▸ SUPPLIED DATA
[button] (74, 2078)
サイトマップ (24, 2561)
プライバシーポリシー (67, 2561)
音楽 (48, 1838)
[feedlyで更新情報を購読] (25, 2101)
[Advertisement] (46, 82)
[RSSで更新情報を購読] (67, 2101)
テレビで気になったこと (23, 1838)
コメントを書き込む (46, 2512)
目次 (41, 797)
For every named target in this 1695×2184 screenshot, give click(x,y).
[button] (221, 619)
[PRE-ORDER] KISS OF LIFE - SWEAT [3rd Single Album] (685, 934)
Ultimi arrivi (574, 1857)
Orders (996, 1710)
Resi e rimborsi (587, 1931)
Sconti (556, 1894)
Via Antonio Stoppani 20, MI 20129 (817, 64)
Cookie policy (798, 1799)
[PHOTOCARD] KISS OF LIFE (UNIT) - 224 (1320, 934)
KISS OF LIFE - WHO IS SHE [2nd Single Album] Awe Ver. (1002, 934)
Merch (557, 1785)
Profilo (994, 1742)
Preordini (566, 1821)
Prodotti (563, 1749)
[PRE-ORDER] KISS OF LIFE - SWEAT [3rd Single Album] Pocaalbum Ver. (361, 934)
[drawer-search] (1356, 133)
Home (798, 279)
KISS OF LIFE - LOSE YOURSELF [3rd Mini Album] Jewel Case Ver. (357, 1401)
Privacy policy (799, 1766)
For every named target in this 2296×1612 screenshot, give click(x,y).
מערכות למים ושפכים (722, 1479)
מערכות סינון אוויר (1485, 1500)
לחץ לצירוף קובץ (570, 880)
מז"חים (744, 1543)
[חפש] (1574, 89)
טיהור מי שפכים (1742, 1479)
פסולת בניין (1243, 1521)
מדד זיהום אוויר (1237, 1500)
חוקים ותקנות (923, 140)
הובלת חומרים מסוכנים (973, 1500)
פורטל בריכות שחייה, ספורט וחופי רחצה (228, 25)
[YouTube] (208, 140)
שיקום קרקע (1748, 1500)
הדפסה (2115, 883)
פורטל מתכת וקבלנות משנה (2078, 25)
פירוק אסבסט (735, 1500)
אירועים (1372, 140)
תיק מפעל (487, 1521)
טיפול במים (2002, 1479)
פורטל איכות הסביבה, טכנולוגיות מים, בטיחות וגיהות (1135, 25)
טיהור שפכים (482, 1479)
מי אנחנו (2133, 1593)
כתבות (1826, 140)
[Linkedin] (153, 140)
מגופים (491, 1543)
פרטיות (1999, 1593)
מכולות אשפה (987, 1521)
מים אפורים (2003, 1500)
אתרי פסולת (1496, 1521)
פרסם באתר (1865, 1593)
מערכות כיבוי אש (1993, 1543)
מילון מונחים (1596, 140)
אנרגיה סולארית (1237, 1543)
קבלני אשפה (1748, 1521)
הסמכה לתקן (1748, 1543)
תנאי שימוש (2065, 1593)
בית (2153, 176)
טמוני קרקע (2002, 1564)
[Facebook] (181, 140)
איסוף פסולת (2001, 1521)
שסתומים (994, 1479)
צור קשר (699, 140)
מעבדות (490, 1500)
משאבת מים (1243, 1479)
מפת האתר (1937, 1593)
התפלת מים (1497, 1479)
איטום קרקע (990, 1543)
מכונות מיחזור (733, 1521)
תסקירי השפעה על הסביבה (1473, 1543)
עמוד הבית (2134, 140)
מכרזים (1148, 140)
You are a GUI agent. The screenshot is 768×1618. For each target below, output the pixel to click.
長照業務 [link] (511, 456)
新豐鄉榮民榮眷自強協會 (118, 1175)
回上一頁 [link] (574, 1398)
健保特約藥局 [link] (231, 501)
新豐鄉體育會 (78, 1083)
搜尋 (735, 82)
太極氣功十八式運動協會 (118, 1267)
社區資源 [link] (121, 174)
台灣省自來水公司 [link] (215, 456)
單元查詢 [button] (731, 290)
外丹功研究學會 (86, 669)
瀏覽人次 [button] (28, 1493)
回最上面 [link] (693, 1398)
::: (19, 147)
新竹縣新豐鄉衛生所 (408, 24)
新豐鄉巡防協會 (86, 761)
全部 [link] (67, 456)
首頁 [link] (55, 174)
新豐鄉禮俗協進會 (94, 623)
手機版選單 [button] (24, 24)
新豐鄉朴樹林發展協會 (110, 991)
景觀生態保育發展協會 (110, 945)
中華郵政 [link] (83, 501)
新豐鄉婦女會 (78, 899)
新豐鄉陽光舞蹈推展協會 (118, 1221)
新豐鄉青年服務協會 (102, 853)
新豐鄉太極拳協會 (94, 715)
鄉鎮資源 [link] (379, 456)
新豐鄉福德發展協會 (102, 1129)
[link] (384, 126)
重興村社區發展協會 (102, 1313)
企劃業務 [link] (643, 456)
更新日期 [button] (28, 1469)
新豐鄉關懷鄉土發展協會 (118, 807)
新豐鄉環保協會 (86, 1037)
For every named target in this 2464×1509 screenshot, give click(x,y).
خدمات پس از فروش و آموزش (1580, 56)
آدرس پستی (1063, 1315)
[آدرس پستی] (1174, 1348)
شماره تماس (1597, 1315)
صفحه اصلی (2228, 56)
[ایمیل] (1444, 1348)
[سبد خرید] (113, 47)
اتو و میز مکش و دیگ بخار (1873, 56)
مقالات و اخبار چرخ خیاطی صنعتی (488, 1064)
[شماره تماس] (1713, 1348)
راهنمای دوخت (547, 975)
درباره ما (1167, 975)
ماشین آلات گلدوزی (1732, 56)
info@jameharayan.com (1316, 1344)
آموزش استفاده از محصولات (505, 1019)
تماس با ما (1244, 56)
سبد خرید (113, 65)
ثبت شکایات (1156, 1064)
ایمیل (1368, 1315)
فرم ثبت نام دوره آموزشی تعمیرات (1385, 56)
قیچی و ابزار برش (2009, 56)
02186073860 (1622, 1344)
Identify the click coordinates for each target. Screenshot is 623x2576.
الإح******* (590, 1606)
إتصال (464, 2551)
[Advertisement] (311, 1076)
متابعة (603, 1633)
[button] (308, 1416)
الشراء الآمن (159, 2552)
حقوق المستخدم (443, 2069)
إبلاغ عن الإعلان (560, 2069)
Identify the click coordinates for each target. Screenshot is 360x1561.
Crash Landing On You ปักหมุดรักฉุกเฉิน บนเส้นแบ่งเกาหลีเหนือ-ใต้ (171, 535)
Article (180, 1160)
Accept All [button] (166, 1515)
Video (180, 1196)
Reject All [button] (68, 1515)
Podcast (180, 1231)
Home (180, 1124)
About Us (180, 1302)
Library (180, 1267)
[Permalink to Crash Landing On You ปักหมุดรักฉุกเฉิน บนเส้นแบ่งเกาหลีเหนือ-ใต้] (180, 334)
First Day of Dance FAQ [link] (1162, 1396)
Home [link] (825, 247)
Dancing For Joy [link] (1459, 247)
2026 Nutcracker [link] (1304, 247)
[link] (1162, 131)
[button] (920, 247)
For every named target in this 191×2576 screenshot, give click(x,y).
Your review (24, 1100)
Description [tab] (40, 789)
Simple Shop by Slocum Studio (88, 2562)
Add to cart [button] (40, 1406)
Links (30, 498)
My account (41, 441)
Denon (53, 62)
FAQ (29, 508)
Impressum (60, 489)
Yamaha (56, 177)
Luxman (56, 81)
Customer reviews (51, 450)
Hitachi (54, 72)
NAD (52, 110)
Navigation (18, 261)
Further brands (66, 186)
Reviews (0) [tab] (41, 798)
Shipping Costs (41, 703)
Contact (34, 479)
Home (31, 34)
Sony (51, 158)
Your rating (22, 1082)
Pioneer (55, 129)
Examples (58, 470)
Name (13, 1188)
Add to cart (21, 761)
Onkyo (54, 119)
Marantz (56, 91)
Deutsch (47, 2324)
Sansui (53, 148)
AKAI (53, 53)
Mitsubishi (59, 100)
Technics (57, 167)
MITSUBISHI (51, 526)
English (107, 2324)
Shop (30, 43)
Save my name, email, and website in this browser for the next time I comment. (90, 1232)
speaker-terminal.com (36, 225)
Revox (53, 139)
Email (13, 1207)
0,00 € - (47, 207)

▸ EXERCISE OBJECTIVE
Only the lines above from the one with "מערכות סינון אוויר (1485, 1500)" up to and including the one with "מעבדות (490, 1500)" should be repeated, exactly as written.

▸ TASK RESULT
מערכות סינון אוויר (1485, 1500)
לחץ לצירוף קובץ (570, 880)
מז"חים (744, 1543)
[חפש] (1574, 89)
טיהור מי שפכים (1742, 1479)
פסולת בניין (1243, 1521)
מדד זיהום אוויר (1237, 1500)
חוקים ותקנות (923, 140)
הובלת חומרים מסוכנים (973, 1500)
פורטל בריכות שחייה, ספורט וחופי רחצה (228, 25)
[YouTube] (208, 140)
שיקום קרקע (1748, 1500)
הדפסה (2115, 883)
פורטל מתכת וקבלנות משנה (2078, 25)
פירוק אסבסט (735, 1500)
אירועים (1372, 140)
תיק מפעל (487, 1521)
טיפול במים (2002, 1479)
פורטל איכות הסביבה, טכנולוגיות מים, בטיחות וגיהות (1135, 25)
טיהור שפכים (482, 1479)
מי אנחנו (2133, 1593)
כתבות (1826, 140)
[Linkedin] (153, 140)
מגופים (491, 1543)
פרטיות (1999, 1593)
מכולות אשפה (987, 1521)
מים אפורים (2003, 1500)
אתרי פסולת (1496, 1521)
פרסם באתר (1865, 1593)
מערכות כיבוי אש (1993, 1543)
מילון מונחים (1596, 140)
אנרגיה סולארית (1237, 1543)
קבלני אשפה (1748, 1521)
הסמכה לתקן (1748, 1543)
תנאי שימוש (2065, 1593)
בית (2153, 176)
טמוני קרקע (2002, 1564)
[Facebook] (181, 140)
איסוף פסולת (2001, 1521)
שסתומים (994, 1479)
צור קשר (699, 140)
מעבדות (490, 1500)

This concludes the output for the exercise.